Castle Wars Update 2.3 - First-Person Melee Combat, Split Screen, and a Minor Refactor
By Frank “Weekie” Podraza, Apr. 16, 2023
Hey there! I’ve been working on Castle Wars, and the combat system thus far has been kind of… lacking.
Basic Animations
As far as animations go, there was a primary attack and an idle animation. It was the bare minimum to try and get the attacks dealing damage, but there were no secondary and melee attacks and no blocking/sheathing ability.
I set out to add more animations, as well as improve the current ones to feel much better. This also required overhauling lunging, the hit detection system, adding procedural weapon sway, and a lot of research.
I figured my first step was to add arms. I had an arms model lying around from a NatureManufacturer asset I acquired in a humble bundle a while ago. I hope using it makes me feel less buyer’s remorse.
Unity has a package called ‘Animation Rigging’ which has a nice bone and Inverse Kinematics (IK) system, so I added that package and rigged the arms.

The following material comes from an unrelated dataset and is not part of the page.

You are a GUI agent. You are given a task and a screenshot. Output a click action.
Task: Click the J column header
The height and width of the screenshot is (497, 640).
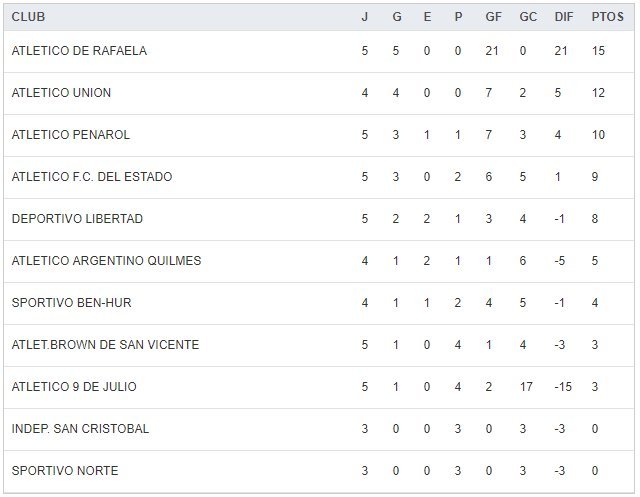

It gives me these two target points for each arm that I can move to where I want the hands to be and the IK system will do the rest of the work for me.

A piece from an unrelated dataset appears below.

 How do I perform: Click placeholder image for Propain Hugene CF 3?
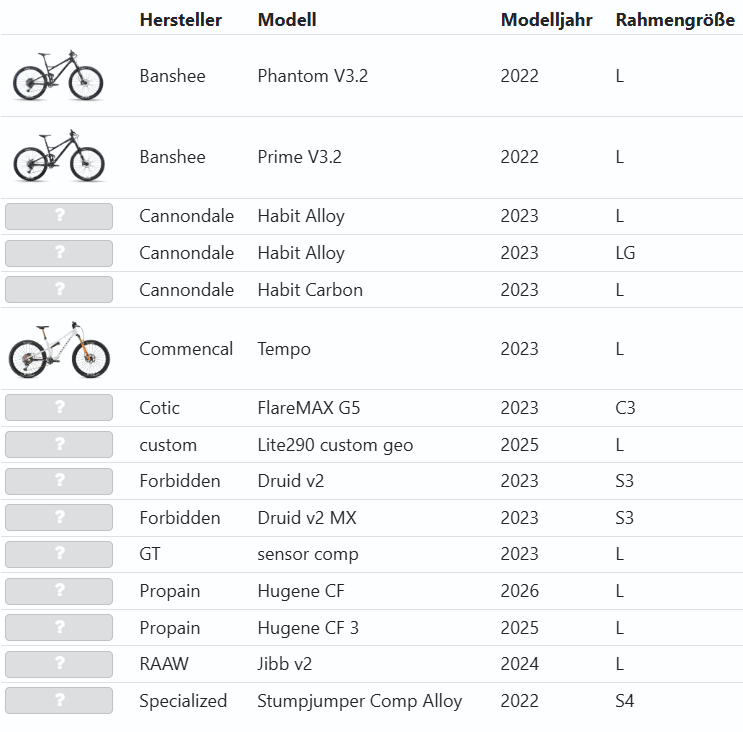pyautogui.click(x=59, y=628)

I was then able to quickly animate a…
- New primary attack
- A secondary attack
- A ‘melee’ attack (a punch)
- To blocking
- From blocking
- A blocking loop
- Unsheathing
- Sheathing
The animations still weren’t 100%, but maybe 40%. I’m sure this will not come back to bite me later.
Animation Controller
Here is the layout of the Animation Controller.

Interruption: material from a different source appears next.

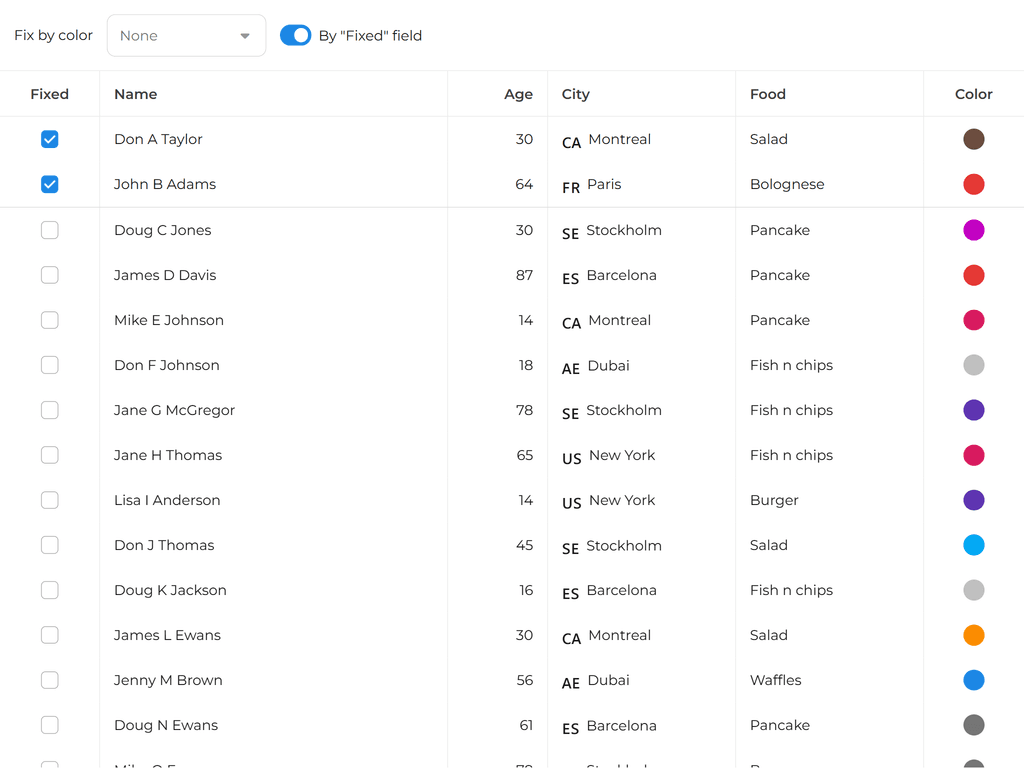The image size is (1024, 768).
Task: Select the Jenny M Brown name cell
Action: click(x=168, y=680)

The general layout is that any state (including the beginning state) can go to unsheathing, which then goes to idle. From idle, an attack can take place, the player can start blocking, or sheathe the sword.
When the player is attacking, blocking, or the sword is sheathed, the sword will stay in that state until updated by the weapon controller.
Weapon Sway
Rather than attempting to animate weapon sway manually, I decided to procedurally animate all of it. The weapon’s sway position is calculated and then applied before every rendered frame. It is calculated by aggregating a bunch of individual functions which return vectors.
Sheathing
The sheathing is a necessity, the sword will start sheathed, and then enter the idle state. If the player climbs a ladder or swims in water the sword will be sheathed, which disables attacks and blocking for the duration of the movement.
Better Animations
So you know how that my animating wouldn’t come back to bite me? It did. It just felt off. I couldn’t exactly figure out why it felt off, but I knew that it was. The animations felt floaty, and like the sword had no air, and that no effort was being put into it.
I decided that my lack of playing sword-combat games was likely the cause of this, so I put together a required reading list. (Feel free to message me with more suggestions). The list was:
- Halo Reach (where I got the idea for the game, hadn’t played in a while)
- Minecraft (Not much to learn from this one, got sucked in for a couple of weeks anyways)
- Breath of the Wild (I picked up a switch in the early winter, god this is such a good game)
- Skyrim (I tried, I promise, I really just can’t seem to get into it)
- Valheim
Breath of the Wild was where I first noticed how short the actual attack animations are. I started examining Halo Reach energy sword swing animations, and I cataloged the pacing proportions of each part of the swing animation. The swing itself was only a sixth of each animation. The first third was the windup, then the next sixth was the swing, and the remaining half was the follow-through and reset.
There was also a hint of camera shake which indicated that the player’s head was getting pulled by the momentum of the swing. Also, the sword was pulled off-screen during the wind-up and went fully off-screen after the swing itself. This is the sell the breadth of the swing, as well as to make the animator’s life easier.
I also added sounds. You need sounds to sell visuals. I added sounds for:
- The swing “swooshing” the air around it.
- Vocal effort from the player character (this doesn’t play every swing, because that would get annoying)
- Enemy hit (flesh) sounds
- Surface hit sounds (sword, wall, ground)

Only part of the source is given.